_REQUISITOS DEL PROBLEMA_
Transcribe al pie de la letra la parte del fragmento sobre el capital social que comienza en "Mientras que las" y termina en "octubre de 2013.".
::: FRAGMENTO PROPORCIONADO :::
Los niveles más altos de capital social algunas veces facilitan el auge de los movimientos autoritarios. Satyanath, Voigtlaender, y Voth muestran cómo las redes densas de asociaciones cívicas estuvieron relacionadas al surgimiento del Partido Nazi en Alemania. Frente a las instituciones débiles y muchas veces disfuncionales de la República Weimar, las redes personales de contacto cara a cara fomentaron la difusión de un nuevo movimiento radical. De hecho, en Prusia, que tenía instituciones democráticas más sólidas que el resto de Alemania, el lazo entre los niveles de capital social y el esparcimiento de la afiliación al Partido Nazi era mucho más débil que en otros lugares —sugiriendo que es la calidad de las instituciones formales lo que determina si el capital social juega un rol positivo o no.
El capital social puede ser capturado por una élite política predatoria. En un nuevo estudio, Acemoglu, Reed y Robinson analizan los efectos de la competencia política sobre la gobernabilidad en Sierra Leona. No debería sorprender que las áreas con un número menor de familias gobernantes muestran peores resultados de desarrollo debido a que las élites políticas tienen menos límites, gracias a la competencia reducida. Al mismo tiempo, estas áreas muestran niveles más altos de capital social:
“Los jefes que se enfrentan a menos límites construyen el capital social como una manera de controlar y monitorear la sociedad. Este mecanismo también puede inducir a la gente a invertir a en relaciones patrón-cliente con los jefes poderosos, dándoles así un interés vertido en la institución. Por lo tanto, si en las encuestas la gente dice que respetan la autoridad de los ancianos y de aquellos en el poder, esta no es una reacción derivada del hecho de que los jefes son efectivos en proveer los bienes y servicios públicos o representar los intereses de sus aldeanos. En cambio, la gente rural parece estar atrapada en relaciones de dependencia con las élites tradicionales”.
En tales situaciones, las élites políticas se valen de las redes existentes para ejercer control sobre sus súbditos. Los ciudadanos, a su vez, tienen el incentivo de seguir el juego, considerando que la ausencia de una competencia política y de limitaciones sobre los gobernantes que funcionen adecuadamente hacen que valga la pena invertir en relaciones de patrocinio con personas que están en los altos niveles de la jerarquía, derivando en una consolidación todavía mayor de la élite gobernante.
De manera que si la cooperación inducida por más capital social es deseable o no últimamente depende del contexto institucional. Ahora, agréguele otro elemento a la discusión: la homogeneidad. Muchas veces se argumenta que la homogeneidad —étnica, cultural, religiosa— facilita la creación de capital social, mientras que la heterogeneidad reduce los niveles de confianza. Este (en inglés) es el fundamento del llamado que hace Paul Collier a favor de mayores controles migratorios —con más inmigrantes, se vuelve más difícil mantener los niveles de confianza existentes en las sociedades occidentales.
Ese argumento presupone que todo el capital social en Occidente es de la variante benigna. Pero, ¿qué pasa si el capital social ayuda a mantener un gobierno grande e intrusivo? Más allá de toda la admiración que uno pueda tener por el alto nivel de capital social de las sociedades escandinavas, es posible que estos países estarían mejor sin sus grandes Estados de Bienestar, que no hubiesen podido operar sin un alto grado de conciencia cívica en la población.
Mientras que las sociedades occidentales son muy distintas a Sierra Leona o la Alemania Weimar, es al menos concebible que algunas partes de nuestro existente stock de capital social fomente formas de cooperación no deseables —como la búsqueda de rentas a través de la política o la derrochadora redistribución estatal. Así que tal vez ha llegado la hora de confiar un poco menos en sus vecinos.
Este artículo fue publicado originalmente en The Umlaut (EE.UU.) el 9 de octubre de 2013.
::: DATOS PROPORCIONADOS :::
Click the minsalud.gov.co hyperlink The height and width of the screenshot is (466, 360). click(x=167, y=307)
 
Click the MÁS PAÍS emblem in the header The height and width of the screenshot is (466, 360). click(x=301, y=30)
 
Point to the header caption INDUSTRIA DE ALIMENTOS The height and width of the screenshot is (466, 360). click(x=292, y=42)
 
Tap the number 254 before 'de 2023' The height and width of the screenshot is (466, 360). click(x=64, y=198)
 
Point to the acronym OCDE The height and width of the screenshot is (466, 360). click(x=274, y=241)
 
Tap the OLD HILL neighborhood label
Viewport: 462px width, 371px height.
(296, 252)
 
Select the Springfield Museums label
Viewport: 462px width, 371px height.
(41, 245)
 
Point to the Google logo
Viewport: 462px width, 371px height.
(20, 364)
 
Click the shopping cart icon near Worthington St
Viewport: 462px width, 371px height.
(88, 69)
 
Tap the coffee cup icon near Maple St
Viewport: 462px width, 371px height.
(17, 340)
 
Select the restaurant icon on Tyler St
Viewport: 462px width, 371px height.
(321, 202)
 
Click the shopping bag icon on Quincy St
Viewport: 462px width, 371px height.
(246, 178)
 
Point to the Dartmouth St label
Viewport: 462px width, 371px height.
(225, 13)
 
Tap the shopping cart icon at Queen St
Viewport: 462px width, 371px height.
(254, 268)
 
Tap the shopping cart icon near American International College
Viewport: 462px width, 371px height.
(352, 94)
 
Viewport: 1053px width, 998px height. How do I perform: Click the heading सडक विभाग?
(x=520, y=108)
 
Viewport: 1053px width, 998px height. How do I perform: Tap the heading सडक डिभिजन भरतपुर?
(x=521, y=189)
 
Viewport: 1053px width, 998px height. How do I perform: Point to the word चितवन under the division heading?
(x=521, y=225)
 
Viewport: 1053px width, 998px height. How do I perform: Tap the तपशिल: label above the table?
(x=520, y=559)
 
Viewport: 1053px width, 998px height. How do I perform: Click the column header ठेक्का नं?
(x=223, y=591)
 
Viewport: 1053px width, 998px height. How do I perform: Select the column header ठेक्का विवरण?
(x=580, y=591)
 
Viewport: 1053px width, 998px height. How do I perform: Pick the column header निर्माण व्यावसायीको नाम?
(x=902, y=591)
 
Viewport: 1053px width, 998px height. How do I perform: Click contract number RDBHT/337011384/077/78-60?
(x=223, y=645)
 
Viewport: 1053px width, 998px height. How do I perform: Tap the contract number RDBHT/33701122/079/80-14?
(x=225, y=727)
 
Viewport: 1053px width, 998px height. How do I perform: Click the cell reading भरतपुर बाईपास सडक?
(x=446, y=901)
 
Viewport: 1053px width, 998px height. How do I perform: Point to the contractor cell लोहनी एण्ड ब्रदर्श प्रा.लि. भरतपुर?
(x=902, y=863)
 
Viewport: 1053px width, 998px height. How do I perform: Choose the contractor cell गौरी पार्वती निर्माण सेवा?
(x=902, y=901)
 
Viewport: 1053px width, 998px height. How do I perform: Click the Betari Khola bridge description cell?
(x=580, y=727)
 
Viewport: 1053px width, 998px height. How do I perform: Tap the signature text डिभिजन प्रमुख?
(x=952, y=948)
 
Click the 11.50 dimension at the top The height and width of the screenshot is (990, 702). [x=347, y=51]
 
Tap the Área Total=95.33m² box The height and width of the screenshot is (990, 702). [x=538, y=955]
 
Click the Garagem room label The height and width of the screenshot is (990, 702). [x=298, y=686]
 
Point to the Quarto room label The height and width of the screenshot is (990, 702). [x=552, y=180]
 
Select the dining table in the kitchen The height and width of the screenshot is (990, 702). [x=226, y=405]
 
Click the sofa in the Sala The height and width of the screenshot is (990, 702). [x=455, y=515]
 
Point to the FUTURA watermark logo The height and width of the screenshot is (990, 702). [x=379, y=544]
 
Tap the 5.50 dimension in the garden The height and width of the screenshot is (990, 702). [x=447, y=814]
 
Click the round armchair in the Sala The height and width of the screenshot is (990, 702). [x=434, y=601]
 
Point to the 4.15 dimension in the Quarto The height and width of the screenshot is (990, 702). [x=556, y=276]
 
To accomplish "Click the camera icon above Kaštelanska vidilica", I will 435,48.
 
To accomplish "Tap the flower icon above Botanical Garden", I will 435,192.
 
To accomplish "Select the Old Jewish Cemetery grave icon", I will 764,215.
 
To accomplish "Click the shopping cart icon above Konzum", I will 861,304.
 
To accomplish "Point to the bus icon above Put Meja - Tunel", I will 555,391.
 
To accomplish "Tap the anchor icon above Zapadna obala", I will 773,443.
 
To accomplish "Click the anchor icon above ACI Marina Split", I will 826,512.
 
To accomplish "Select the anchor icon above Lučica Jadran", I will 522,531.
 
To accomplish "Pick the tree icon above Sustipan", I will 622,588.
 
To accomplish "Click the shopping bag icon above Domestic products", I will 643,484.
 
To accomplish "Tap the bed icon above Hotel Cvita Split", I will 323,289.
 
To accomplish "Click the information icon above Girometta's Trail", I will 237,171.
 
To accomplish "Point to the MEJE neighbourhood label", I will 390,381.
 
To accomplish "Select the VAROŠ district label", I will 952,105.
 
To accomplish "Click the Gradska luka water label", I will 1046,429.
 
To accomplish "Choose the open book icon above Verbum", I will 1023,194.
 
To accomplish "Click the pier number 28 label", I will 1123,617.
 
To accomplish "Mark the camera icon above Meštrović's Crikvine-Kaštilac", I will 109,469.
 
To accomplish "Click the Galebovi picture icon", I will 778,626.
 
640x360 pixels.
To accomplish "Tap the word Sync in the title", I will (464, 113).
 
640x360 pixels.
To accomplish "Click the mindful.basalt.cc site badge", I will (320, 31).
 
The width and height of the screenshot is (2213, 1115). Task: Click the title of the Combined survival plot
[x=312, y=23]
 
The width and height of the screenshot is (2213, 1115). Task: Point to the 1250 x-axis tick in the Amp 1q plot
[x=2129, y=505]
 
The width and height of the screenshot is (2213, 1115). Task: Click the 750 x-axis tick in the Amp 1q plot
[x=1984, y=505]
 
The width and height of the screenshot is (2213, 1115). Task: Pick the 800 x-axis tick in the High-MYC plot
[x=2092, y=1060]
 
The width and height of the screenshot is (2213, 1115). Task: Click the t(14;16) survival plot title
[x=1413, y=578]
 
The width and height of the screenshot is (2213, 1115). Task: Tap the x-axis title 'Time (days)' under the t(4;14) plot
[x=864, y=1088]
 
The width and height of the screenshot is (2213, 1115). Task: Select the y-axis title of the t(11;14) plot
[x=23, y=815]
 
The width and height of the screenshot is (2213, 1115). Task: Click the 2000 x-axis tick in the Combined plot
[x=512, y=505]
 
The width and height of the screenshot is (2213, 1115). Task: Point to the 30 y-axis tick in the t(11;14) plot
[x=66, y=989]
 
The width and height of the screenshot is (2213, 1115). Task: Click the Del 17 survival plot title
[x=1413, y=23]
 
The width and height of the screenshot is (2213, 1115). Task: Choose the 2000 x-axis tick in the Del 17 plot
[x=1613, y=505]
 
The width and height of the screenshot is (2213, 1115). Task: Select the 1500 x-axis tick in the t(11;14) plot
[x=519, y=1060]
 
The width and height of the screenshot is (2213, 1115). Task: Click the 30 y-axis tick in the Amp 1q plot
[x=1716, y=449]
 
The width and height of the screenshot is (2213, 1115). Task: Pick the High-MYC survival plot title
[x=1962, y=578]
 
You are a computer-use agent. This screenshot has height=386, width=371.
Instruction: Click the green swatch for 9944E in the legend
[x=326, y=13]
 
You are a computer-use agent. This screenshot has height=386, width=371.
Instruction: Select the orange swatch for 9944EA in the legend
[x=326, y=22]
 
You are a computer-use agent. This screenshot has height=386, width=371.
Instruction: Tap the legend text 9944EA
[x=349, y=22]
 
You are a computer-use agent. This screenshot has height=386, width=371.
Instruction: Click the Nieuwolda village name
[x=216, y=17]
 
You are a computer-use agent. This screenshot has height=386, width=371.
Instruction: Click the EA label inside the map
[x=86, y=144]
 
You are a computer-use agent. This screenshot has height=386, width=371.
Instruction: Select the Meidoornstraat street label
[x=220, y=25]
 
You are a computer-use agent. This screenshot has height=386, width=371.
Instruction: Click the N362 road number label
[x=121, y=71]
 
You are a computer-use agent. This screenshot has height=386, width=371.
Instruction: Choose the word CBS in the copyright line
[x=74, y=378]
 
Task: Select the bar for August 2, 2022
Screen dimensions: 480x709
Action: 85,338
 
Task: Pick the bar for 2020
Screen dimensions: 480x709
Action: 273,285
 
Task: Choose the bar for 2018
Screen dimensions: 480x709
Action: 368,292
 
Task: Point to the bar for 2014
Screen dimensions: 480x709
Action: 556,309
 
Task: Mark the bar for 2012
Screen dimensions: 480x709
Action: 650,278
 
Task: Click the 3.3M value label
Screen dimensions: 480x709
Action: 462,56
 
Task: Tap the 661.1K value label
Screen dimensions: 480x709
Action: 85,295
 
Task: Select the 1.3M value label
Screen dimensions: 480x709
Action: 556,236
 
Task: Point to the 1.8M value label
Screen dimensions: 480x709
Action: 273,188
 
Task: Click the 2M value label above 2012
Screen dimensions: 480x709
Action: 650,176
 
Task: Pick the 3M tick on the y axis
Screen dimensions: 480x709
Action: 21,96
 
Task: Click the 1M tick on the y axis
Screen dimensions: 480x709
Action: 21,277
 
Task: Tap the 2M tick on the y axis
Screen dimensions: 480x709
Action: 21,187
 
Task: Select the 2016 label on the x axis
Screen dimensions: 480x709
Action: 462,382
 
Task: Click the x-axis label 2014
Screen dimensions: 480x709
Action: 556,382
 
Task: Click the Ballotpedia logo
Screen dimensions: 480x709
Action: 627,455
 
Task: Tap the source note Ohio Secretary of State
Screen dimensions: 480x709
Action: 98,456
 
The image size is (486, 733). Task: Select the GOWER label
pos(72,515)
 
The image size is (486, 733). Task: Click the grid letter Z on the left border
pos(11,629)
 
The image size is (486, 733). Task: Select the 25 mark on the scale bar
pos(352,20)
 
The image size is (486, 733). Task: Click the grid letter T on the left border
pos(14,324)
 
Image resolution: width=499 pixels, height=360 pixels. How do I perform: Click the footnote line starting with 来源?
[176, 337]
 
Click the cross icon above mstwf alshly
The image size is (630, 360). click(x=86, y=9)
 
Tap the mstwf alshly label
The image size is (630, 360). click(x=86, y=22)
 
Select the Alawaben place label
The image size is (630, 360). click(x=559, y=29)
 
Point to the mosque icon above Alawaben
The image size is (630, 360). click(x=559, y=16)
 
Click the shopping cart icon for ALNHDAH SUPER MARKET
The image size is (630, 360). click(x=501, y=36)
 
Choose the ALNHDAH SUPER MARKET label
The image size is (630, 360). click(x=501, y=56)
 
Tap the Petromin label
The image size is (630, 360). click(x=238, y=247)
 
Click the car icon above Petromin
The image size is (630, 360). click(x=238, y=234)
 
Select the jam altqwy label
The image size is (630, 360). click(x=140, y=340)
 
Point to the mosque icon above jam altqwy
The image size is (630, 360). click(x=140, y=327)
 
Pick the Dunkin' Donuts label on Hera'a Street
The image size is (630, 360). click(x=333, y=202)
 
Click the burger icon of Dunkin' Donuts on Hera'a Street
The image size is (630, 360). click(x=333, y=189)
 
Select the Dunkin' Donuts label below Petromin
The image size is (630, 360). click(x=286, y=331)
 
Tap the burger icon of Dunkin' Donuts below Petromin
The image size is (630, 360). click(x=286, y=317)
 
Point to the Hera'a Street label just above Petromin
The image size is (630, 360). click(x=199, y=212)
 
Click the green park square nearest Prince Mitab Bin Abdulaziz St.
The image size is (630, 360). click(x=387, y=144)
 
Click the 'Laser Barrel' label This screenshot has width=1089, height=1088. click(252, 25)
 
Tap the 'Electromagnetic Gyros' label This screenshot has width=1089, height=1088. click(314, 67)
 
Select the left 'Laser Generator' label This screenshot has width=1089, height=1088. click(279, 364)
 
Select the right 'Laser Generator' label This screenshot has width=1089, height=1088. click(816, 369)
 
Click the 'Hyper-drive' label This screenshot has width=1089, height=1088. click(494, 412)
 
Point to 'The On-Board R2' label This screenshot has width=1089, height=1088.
:::
_RESPUESTA AL PROBLEMA_
Mientras que las sociedades occidentales son muy distintas a Sierra Leona o la Alemania Weimar, es al menos concebible que algunas partes de nuestro existente stock de capital social fomente formas de cooperación no deseables —como la búsqueda de rentas a través de la política o la derrochadora redistribución estatal. Así que tal vez ha llegado la hora de confiar un poco menos en sus vecinos.
Este artículo fue publicado originalmente en The Umlaut (EE.UU.) el 9 de octubre de 2013.